# PROBLEM REQUIREMENTS:
For the entries below, print exactly the lines between the line holding "You are a computer-use agent. Viewport: 600px" and the line holding "Given: Click the 'Disque en cluster' line", inclusive, and nothing else.

Stored data entries:
========================================================================
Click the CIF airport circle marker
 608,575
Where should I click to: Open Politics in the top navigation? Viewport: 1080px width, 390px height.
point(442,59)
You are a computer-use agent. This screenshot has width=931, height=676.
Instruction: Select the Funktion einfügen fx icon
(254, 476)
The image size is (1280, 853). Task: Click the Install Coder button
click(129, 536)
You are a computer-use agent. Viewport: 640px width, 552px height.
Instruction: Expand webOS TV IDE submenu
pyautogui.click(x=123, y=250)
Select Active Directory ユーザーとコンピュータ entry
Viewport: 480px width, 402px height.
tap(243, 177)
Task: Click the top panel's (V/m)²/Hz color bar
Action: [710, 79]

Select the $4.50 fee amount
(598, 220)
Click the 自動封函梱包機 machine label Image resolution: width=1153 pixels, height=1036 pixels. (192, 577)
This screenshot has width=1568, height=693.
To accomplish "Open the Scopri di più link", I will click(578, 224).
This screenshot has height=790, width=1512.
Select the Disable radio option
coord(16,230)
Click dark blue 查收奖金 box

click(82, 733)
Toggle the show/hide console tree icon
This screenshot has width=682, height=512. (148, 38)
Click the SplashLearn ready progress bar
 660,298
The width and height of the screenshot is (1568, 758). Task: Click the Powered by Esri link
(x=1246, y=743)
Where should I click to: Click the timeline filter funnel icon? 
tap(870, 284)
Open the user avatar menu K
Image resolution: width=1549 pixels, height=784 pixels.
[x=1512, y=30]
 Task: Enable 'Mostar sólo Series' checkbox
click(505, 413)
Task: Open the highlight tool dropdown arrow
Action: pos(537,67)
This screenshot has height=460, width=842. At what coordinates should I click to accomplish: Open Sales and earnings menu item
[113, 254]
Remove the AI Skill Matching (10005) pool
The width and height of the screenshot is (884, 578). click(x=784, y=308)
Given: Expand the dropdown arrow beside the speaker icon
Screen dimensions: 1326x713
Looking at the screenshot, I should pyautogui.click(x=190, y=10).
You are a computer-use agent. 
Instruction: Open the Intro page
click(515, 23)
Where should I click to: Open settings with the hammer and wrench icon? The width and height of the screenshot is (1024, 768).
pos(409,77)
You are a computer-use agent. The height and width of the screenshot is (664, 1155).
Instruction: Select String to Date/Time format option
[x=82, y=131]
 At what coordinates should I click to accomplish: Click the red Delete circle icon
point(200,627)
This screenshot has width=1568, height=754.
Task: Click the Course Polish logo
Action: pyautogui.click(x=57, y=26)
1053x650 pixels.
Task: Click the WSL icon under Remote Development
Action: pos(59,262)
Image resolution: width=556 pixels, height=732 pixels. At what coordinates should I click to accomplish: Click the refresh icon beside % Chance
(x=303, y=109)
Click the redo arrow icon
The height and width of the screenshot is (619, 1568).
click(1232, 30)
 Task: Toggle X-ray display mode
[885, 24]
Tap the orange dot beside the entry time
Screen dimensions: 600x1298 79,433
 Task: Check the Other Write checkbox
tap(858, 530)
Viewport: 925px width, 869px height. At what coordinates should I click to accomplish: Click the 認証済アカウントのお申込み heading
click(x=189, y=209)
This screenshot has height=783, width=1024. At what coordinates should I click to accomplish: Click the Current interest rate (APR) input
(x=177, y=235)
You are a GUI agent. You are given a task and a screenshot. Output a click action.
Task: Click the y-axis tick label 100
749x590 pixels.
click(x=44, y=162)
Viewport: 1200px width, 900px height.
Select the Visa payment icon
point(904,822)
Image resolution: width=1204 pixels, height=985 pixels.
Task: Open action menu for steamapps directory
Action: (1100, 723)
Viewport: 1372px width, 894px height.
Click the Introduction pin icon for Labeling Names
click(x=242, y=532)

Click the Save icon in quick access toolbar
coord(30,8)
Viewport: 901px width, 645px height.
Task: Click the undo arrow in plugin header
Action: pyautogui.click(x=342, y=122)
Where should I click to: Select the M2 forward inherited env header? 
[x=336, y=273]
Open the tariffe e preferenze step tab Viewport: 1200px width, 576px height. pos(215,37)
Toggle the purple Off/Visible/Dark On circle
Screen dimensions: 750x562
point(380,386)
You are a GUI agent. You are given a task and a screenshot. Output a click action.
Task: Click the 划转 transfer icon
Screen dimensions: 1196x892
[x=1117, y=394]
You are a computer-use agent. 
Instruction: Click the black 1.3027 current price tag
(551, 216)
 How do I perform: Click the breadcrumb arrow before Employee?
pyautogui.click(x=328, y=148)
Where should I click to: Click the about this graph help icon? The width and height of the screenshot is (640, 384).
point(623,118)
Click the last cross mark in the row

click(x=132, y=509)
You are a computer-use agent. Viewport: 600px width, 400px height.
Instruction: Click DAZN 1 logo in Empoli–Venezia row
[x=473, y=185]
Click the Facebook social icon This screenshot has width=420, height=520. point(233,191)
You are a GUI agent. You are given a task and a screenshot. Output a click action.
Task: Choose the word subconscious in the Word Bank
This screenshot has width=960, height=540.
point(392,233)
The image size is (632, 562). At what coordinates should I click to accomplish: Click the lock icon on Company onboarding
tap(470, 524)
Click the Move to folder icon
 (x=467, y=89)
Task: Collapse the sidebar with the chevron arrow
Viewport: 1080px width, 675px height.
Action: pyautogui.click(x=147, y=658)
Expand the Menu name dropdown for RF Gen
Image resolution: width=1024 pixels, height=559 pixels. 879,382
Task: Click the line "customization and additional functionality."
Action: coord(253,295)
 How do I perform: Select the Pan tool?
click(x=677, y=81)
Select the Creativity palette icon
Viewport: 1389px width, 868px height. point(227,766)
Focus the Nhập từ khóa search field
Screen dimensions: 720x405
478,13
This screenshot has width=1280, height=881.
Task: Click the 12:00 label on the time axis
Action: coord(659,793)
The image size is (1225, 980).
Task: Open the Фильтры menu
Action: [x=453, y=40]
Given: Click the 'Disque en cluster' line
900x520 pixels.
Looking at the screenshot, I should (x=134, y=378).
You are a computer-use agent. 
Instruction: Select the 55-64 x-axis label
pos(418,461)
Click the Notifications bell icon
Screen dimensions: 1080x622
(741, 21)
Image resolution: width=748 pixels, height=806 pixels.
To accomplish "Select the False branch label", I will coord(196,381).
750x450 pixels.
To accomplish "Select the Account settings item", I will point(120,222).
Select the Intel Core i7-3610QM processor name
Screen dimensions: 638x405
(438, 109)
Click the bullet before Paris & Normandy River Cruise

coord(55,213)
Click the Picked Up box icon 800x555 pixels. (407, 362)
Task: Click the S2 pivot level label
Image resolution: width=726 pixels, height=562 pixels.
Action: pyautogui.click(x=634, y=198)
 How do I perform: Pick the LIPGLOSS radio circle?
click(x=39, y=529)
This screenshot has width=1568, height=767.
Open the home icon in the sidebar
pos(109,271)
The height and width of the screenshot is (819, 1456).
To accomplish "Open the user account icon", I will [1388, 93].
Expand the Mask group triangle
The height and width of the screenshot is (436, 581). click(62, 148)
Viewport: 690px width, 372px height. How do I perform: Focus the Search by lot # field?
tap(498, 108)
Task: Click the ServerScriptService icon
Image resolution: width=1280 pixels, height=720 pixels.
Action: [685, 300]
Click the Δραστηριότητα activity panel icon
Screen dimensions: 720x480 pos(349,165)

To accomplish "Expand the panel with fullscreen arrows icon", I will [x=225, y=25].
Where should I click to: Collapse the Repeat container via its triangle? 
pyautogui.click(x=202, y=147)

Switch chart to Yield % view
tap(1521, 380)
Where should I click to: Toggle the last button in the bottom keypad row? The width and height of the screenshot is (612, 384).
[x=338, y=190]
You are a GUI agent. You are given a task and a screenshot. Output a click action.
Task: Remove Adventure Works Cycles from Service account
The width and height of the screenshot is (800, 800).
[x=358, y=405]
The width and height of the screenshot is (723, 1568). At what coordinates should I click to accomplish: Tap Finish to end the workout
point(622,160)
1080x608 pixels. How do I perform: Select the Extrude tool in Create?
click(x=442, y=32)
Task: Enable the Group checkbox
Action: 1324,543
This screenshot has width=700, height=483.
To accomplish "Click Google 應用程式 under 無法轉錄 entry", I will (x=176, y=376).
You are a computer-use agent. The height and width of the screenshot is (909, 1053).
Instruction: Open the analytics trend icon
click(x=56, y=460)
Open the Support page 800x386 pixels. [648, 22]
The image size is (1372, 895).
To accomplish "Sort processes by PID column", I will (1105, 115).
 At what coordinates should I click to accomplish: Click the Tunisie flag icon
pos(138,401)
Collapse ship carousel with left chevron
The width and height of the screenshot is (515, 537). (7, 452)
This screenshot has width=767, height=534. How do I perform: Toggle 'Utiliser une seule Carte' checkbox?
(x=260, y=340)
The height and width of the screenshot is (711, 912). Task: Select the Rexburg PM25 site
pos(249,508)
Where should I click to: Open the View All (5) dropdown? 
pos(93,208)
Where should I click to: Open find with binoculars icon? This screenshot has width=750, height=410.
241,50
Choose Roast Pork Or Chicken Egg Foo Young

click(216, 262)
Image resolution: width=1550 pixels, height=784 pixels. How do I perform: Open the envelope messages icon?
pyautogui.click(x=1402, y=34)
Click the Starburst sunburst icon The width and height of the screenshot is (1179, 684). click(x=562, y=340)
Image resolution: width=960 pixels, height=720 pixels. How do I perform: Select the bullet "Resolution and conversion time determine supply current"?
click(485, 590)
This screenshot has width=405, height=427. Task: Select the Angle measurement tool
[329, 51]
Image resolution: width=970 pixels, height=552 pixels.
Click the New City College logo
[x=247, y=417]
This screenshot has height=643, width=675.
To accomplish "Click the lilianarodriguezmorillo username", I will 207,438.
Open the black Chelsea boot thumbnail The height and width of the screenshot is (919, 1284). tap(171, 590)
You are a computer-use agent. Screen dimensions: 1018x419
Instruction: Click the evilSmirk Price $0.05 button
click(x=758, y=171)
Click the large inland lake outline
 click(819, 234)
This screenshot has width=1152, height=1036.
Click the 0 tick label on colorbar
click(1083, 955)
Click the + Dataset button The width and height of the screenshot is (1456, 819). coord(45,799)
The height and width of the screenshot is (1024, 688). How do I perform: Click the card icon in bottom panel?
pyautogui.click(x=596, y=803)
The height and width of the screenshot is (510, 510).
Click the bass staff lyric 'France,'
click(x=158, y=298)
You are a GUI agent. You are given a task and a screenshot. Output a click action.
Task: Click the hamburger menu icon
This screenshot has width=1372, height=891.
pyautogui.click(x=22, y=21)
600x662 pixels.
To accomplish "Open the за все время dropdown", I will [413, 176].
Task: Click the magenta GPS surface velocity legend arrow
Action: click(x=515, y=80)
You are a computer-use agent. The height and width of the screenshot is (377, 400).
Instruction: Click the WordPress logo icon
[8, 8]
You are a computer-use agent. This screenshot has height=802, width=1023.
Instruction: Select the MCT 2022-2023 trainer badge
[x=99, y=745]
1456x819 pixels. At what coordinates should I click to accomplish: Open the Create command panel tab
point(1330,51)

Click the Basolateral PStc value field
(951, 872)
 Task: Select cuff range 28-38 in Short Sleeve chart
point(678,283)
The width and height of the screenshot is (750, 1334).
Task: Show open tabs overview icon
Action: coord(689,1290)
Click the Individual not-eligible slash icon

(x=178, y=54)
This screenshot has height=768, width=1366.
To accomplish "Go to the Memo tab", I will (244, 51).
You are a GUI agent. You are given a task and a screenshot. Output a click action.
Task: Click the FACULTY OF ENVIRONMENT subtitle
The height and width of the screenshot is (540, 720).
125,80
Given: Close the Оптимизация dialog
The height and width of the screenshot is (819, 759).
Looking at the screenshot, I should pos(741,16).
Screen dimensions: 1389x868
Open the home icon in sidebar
========================================================================
# TASK ANSWER:
You are a computer-use agent. Viewport: 600px width, 400px height.
Instruction: Click DAZN 1 logo in Empoli–Venezia row
[x=473, y=185]
Click the Facebook social icon This screenshot has width=420, height=520. point(233,191)
You are a GUI agent. You are given a task and a screenshot. Output a click action.
Task: Choose the word subconscious in the Word Bank
This screenshot has width=960, height=540.
point(392,233)
The image size is (632, 562). At what coordinates should I click to accomplish: Click the lock icon on Company onboarding
tap(470, 524)
Click the Move to folder icon
 (x=467, y=89)
Task: Collapse the sidebar with the chevron arrow
Viewport: 1080px width, 675px height.
Action: pyautogui.click(x=147, y=658)
Expand the Menu name dropdown for RF Gen
Image resolution: width=1024 pixels, height=559 pixels. 879,382
Task: Click the line "customization and additional functionality."
Action: coord(253,295)
 How do I perform: Select the Pan tool?
click(x=677, y=81)
Select the Creativity palette icon
Viewport: 1389px width, 868px height. point(227,766)
Focus the Nhập từ khóa search field
Screen dimensions: 720x405
478,13
This screenshot has width=1280, height=881.
Task: Click the 12:00 label on the time axis
Action: coord(659,793)
The image size is (1225, 980).
Task: Open the Фильтры menu
Action: [x=453, y=40]
Given: Click the 'Disque en cluster' line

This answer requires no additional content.